In this paper, an MLEV scheme was selected based on the initial work of Qin [
9]. The advantage of the pre-pulse approach is that it can match resolution and coverage to other functional scans such ASL and functional MRI. This increases the abilities to perform partial volume corrections within these modalities, which is especially important in populations with varying degrees of atrophy.

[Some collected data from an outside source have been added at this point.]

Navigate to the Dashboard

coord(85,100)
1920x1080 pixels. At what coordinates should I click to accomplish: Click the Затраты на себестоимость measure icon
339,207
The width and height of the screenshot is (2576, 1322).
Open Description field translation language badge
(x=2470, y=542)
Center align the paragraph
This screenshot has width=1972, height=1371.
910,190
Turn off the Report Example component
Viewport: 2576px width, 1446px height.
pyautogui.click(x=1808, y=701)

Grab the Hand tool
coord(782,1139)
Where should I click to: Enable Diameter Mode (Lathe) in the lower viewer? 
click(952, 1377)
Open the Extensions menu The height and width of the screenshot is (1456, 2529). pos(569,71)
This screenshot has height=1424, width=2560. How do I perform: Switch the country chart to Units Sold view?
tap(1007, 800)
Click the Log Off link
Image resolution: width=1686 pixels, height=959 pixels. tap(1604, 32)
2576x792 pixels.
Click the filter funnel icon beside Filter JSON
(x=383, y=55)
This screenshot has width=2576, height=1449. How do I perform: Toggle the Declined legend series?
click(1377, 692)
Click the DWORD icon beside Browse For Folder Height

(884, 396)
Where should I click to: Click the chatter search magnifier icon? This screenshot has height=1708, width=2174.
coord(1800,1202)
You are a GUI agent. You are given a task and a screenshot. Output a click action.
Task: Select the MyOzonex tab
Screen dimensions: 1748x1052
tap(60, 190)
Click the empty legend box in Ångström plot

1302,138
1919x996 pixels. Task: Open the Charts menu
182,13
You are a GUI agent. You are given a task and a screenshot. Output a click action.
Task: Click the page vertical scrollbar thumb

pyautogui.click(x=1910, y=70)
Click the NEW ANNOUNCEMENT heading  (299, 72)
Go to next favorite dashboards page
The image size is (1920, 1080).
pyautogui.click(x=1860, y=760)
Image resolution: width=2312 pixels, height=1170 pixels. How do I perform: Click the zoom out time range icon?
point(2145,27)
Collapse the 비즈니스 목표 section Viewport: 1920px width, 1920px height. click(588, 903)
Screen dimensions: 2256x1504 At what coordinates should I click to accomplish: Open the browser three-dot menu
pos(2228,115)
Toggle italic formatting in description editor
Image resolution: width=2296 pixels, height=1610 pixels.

Although the CSF MRI sequence seems promising, there are some limitations. One of them is partial volume effects, which could have potentially influenced our results and the found correlations. However, several observations demonstrate that the partial volume effects had no major influence on the results. First, the ventricles should be more or less free of partial volume effects, and we demonstrated that the correlations with the GCA and MTA scores hold true even when only the ventricular CSF volume or T2,CSF were evaluated. In addition, eroding the ventricular masks to smaller ROIs only had a minor influence on the T2,CSF values. Second, we investigated the influence of partial volume effects by comparing the results obtained with a low resolution (3 × 3 × 6 mm3) CSF MRI sequence to the results obtained with a high resolution CSF MRI sequence (1 × 1 × 4mm3) and found no significant difference between the peripheral subarachnoidal CSF volumes. However, the difference in between the T2,CSF, measured with both the low and high resolution CSF MRI sequence in the peripheral subarachnoidal space, was significant. As explained before, this may indicate that the T2 has a higher sensitivity to partial volume effects than the CSF volume measurements.
In conclusion, we demonstrated that a fast CSF MRI sequence has the potential to replace qualitative imaging atrophy scales and supplement conventional segmentation methods. The method is advantageous, as it requires little post-processing time and no user interaction. The T2,CSF should be investigated more thoroughly, as it could be a marker for neurodegenerative diseases.